### TASKS TO PERFORM
(A) Answer these questions from the text on direct-to-consumer brands, one per line:
(i) According to Nielsen, what share of food-and-beverage sales in America did the biggest 25 companies generate?
(ii) In what city did Publicis Groupe announce an office to support P&G?
(iii) How many stores are due to open in the next five years, according to the quoted figure?
(B) Copy out everything in the text on direct-to-consumer brands from "The truth is" down to "modern high-tech weaponry.".
(C) Write the next part of the text on direct-to-consumer brands, starting right after its final sentence.

==== TEXT TO READ

The truth is somewhere in the middle. It involves nuance and an unbiased view at the industry as whole to understand what’s occurring, as things change with light speed. The recent article in The Economist paints a pretty picture of a DTC industry. The industry, as a whole, is a lot more difficult than newly-minted retail entrepreneurs would like to think. Two things can be true: (1) stodgy old brands are run by career executives that don’t understand agility or innovation (2) most DTC brands will fail because they are run by former management consultants or recent MBA grads who do not value the powers of brand, relationships, and community.


Asymmetrical warfare:  warfare involving surprise attacks by small, simply armed groups on a nation armed with modern high-tech weaponry.


Direct to consumer brands are difficult to scale. The assumption often made is that you can spend on design, manufacturing, packaging, and then acquisition. Spend, spend, spend, spend. Thus, the endless VC raises of $30 million or $50 million or even $100 million. The problem is that while able entrepreneurs can outsource design, manufacturing, packaging, and even acquisition – incumbent brands were built on relationships, consistency, value, and trust. Traditional DtC acquisition channels cannot immediately facilitate trust or value. That part takes an insane amount of work and consistency. It also takes offline interaction, a phenomenon that we’re watching in real time as “nearly 850 stores are due to open in the next five years.” [Forbes]

Industry giants took time to begin worrying about the arrival of game-changing newcomers; barriers to entry in their business are high. But by now the incumbents are stagnating. According to Nielsen, a consultancy, the biggest 25 food-and-beverage companies, for example, generated 45% of sales in the category in America but drove only 3% of the total growth in the industry between 2011 and 2015 (see chart). A long tail of 20,000 companies below the top 100 produced half of all growth.

Economist: Growth of Microbrands Threatens CPG Giants

If you ask Publicis Groupe’s EVP of Innovation Tom Goodwin about direct to consumer (DtC) brands, he will give you an earful. To be fair, defending Procter & Gamble is one of his chief functions. P&G is so important to his employer that they just announced a Cincinnati office to support P&G’s advertising strategies. In a October 22nd article that he wrote, he includes this hearty passage:

DNVBs may be a flash in the pan, they don’t have moats, they have fickle brands, they can die as soon as they fade and we can’t keep talking to the 1/100 companies that make it as anything other than survivorship bias.

Marketing Week

He’s not entirely wrong. Just a few days earlier, I’d published an article on DTC brand defensibility where I wrote on how surviving brands established the moats necessary to be more than a flash in the pan. This era of the consumer web is defined by two groups jarring over you: the affluent, intelligent, busy, and principled consumer. We are communicating many of the same elements while landing on two distinct conclusions: he believes that DNVBs cannot last and I believe that they can. Our professional experience shades our opinions here. Five years ago: Jeff Blee, the former VP of buying and planning for Brooks Brothers, commented on an early stage DtC shirt maker:

Unperturbed by the newcomer, there would always be a market for shirts he described as “newer.” And, “any competition was good news.”

========
==== DATA SHOWN

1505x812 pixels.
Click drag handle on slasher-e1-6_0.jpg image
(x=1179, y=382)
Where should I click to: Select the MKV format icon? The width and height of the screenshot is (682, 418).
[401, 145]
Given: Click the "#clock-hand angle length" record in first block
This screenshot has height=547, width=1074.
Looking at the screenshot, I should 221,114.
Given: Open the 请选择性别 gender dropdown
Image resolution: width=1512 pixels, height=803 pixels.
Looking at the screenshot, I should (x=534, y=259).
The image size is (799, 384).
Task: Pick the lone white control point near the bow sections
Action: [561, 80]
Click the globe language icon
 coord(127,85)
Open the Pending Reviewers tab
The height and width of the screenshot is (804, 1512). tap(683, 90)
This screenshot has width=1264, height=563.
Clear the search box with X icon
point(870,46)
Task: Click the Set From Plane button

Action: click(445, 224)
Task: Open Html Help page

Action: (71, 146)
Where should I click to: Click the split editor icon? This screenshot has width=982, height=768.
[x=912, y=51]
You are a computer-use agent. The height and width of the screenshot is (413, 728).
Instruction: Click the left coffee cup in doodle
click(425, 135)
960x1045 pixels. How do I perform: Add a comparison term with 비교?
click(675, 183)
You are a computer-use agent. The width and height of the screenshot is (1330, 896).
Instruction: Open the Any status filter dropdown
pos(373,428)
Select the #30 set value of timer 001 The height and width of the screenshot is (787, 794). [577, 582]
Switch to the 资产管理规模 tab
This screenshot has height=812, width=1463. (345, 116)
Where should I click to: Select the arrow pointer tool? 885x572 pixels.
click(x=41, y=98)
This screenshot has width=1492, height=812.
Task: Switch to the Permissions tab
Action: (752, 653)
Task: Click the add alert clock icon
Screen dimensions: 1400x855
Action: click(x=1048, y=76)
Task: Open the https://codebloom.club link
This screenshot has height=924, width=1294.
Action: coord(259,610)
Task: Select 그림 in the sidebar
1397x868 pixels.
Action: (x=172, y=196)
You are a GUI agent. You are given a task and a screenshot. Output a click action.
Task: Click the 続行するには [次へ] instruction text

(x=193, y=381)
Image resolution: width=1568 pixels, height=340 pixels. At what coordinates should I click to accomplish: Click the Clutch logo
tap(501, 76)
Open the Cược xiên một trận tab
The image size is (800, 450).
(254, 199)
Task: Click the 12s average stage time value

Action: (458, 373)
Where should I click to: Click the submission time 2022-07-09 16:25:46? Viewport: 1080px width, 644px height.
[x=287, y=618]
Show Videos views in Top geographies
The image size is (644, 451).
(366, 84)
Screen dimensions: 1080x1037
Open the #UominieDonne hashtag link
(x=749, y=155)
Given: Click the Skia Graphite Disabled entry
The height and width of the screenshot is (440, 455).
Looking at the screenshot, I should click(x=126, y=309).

========

### EXPECTED ANSWERS
(A)
(i) 45%
(ii) Cincinnati
(iii) Nearly 850

(B)
The truth is somewhere in the middle. It involves nuance and an unbiased view at the industry as whole to understand what’s occurring, as things change with light speed. The recent article in The Economist paints a pretty picture of a DTC industry. The industry, as a whole, is a lot more difficult than newly-minted retail entrepreneurs would like to think. Two things can be true: (1) stodgy old brands are run by career executives that don’t understand agility or innovation (2) most DTC brands will fail because they are run by former management consultants or recent MBA grads who do not value the powers of brand, relationships, and community.


Asymmetrical warfare:  warfare involving surprise attacks by small, simply armed groups on a nation armed with modern high-tech weaponry.

(C)
New York Times

The iconic menswear brand has since adopted a Joseph A. Bank discount strategy (four shirts for $200) and Mr. Blee now runs a DtC apparel startup. This war between old and new is not limited to consumer packaged goods, or luggage, or dress shirts, or wooly shoes. It’s everywhere. In a recent article by someone at Business of Fashion (no byline), they discuss the woes of L Brands’ Victoria’s Secret and how “it can save itself.

And yet, Victoria’s Secret still feels as though it’s stuck in a time capsule: an era when it was okay, even expected, to openly project the male gaze on women’s bodies, when uncomfortable push-up bras with air pumps were viewed as innovative, when people still shopped at the mall. This season’s show felt like an homage to itself. Between set changes, archival footage played in the background.

Their article builds on an earlier report by 2PM, where we laid out the increasing competition faced by the legendary intimates incumbent. What we’re seeing here is an onslaught by new, cheaper-to-run brands that are appealing to the senses and wallets of communities primed to look elsewhere. Not only are companies like L Brands (Victoria’s Secret parent company) and P&G (Gillette’s parent company) and Brooks Brothers competing on a shifting grounds of price, ease, and selection; they are competing on culture (size inclusivity, the “pink tax”, and shifts in where / how we work).

Look no further than the pushback facing the Victoria’s Secret CMO, 70-year-old Ed Razek, who was quoted to have said, “we attempted to do a television special for plus-sizes [in 2000]. No one had any interest in it, still don’t.” Fighting a battle on multiple fronts takes sensible leaders within an organization built for agility. These leaders must also be empathetic to consumers and progress. Needless to say, Razek’s comments were tone deaf and aloof. Currently, several top brands are competing against the L Brands subsidiary by designing and marketing more inclusive products. In No. 271, I wrote that Victoria’s Secret needed an update:

In addition to intimates brands expanding into VS’ territory, there are adjacent pressures from the athleisure market, an evolving beauty market, and the rejection of lingerie by consumers looking for comfort, function, and individuality. Rather than continue competing against the likes of Adore Me (21), THINX, Inc. (31), and Third Love (51), or Savage x Fenty, Victoria’s Secret could re-invest in the brand, messaging, and end-to-end processes by following Wal-Mart’s lead.

The news around Victoria’s Secret’s latest fashion show was, by all accounts, a fiasco. But the solutions are right before them. They should observe the legacy CPG industry. There, innovation often involves: youth, acquisition, and agility. Procter and Gamble is doing just that. The CPG conglomerate recently restructured to form smaller, agile teams and the Cincinnati company is open to acquisitions.

The evolution of the DTC era has more and more brands competing in physical retailers, adjacent to the CPG, apparel, and shoe companies who’ve existed for decades. There are dozens of brands, in each market segment, looking to compete for your dollars.  Tom Goodwin is correct in his assessment of many of the brands who have raised exorbitant amounts of capital to acquire customers via paid media.

But that’s not the characteristic of the entire DtC industry. As media buying becomes more difficult for challenger brands, more direct-to-consumer brands will shutter. And competition will become more symmetrical and predictable as the hundreds of new brands narrow down to the sturdier dozen. P&G will shake off much of the newfound competition by adopting many of challengers’ practices (and brand IP via acquisition), as many begin to compete on familiar territory. But there will always be room for the independent challenger brands that get it right.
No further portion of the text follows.